ALICIA TERZIAN
Composer, musicologist, academic and Director of the Encuentros Group, Alicia Terzian studied in the National Conservatory of Music of Buenos Ayres. She studied Armenian music at the Monastery of San Lazaro (Venice) with Dr. Leoncio Dayan. She offered lectures on this subject at the University of Yale (USA), at the Great Hall of UNESCO in Paris, at several universities in the United States and throughout Europe. Several of her works were awarded by the City Government of Buenos Ayres and the National Fund for the Arts. In 1982 she won the National Music Grand Prize.
She participated in various commissions on composition: Gulbenkian Foundation of Lisbon, Ices Festival of London, Festival of Zagreb, Aspekte Festival Salzburg, Symphonic Orchestra of Grenoble, Museum of Modern Art of Buenos Aires, Banco Mayo Foundation, Radio France, etc. Terzian was the President of the Argentine Council of Music (CAMU), Vice President of the International Council of Music (CIM, 1990-93), General Secretary of the Music Council of the Three Americas (COMTA). Among her titles: “Member of the Academy of Fine Arts” of Chile; “Member of the Music Academy” of Valencia, Spain; Knight of the Order of the Academic Palms by decree of the Government of France; Medal “Saint Sahak and Saint Mesrop”, as well as the “Papal Bull” granted by the Catholicos of All Armenians Vazgen the First, the “Piccaso-Miro Medal”, granted by the General Secretary of UNESCO for her support and dissemination of Latin American composers. In 2013, Terzian was awarded as “Outstanding Personality of Argentine Culture” by the Argentine Parliament.
THE POLYCHROMATICISM IN THE NOTATION OF THE ARMENIAN MUSIC
My research concerning this subject began in 1954, in Alberto Ginastera’s course on composition at the Superior National Music Conservatory in Buenos Aires (Argentina). I was 20 years old, but I was already familiar with Armenian music and the folk and religious melodies of Komitas Vardapet, because my mother used to sing them. During this first year of composition I had the chance to receive a journal of the Mekhitarist Congregation of Venice, in which there was an article by Reverend Dr. Leoncio Dayan that made a reference to the Armenian folk music collected by Komitas Vardapet and the very clear and defined presence in the latter of microtonalism in the form of “quarter-tones”. I immediately communicated to Dr. Dayan and, throughout the years, we maintained correspondence, full of his love for the in-depth studies of the Armenian religious and folk music collected by Komitas and the “discovery”, through his work, of the existence of quarter-tones.

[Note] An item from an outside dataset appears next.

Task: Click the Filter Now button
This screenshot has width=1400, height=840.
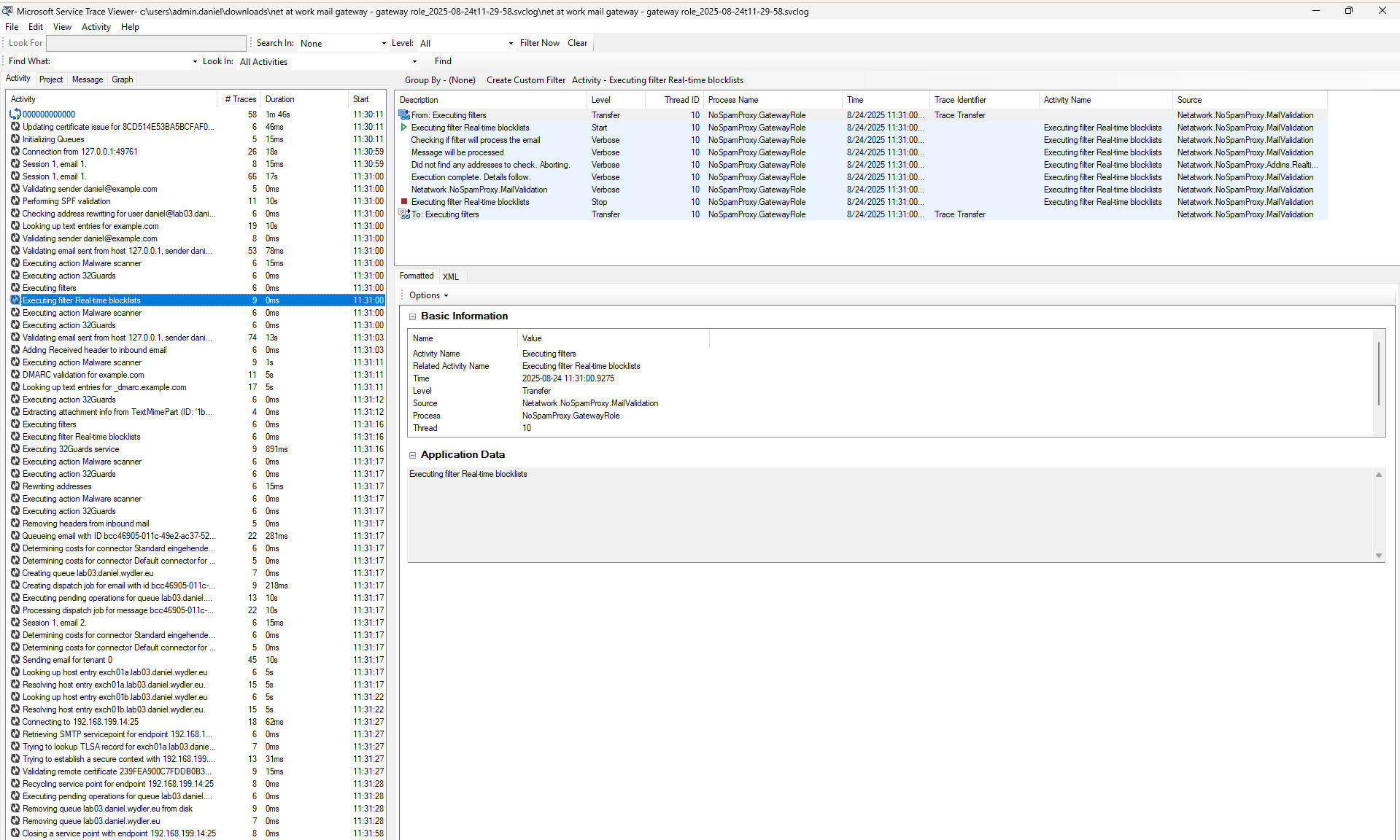Action: coord(539,43)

The quarter-tones were very clearly indicated in the religious texts studied and analyzed by Dr. Dayan, as the Library of the Mekhitarist Religious Congregation of Venice possessed numerous very important ancient documents. The first important discovery for me were the quarter-tones that oriented me, in the same year, towards composing the “Three Pieces for Strings” based on Armenian folk melodies, where I had recourse to quarter-tones. That is to say, grace to Father Dayan I had discovered a new scale, where there was a new sound within and between each semitone, and I understood that this new quarter-tone sound was what gave the melody its very special color and spatial projection.
Throughout our entire communication Dr. Dayan sent me many books on this discovery written by him and published in Venice, in which there was a huge amount of Armenian melodies with quarter-tones occurring at different points, which was connected to some of the “modes” of the Armenian liturgy. Almost at the same time, I learnt that Armenian folk instruments, in a common tradition followed by folk performers, had incorporated the quarter-tone into the melodies in a very clear manner.
But at a certain moment I decided to integrate my knowledge on the quarter-tone directly into my musical activity, and it is in the year 1969 that I wrote my first piece in quarter-tones “Shantiniketan” for solo flute. A year later, in 1970, I continued working with the quarter-tones creating a piece for solo horn, the vibraphone and string orchestra entitled “Carmen Criaturalis”, which had been commissioned to me by composer and conductor Friederich Cerha for his presentation with the Philharmonic Orchestra of Buenos Aires at the Colon Theater. That is how I continued composing, always using the microtones I learnt about “by chance ” in 1954, in a book by Dr. Leoncio Dayan, to whom I dedicate this presentation.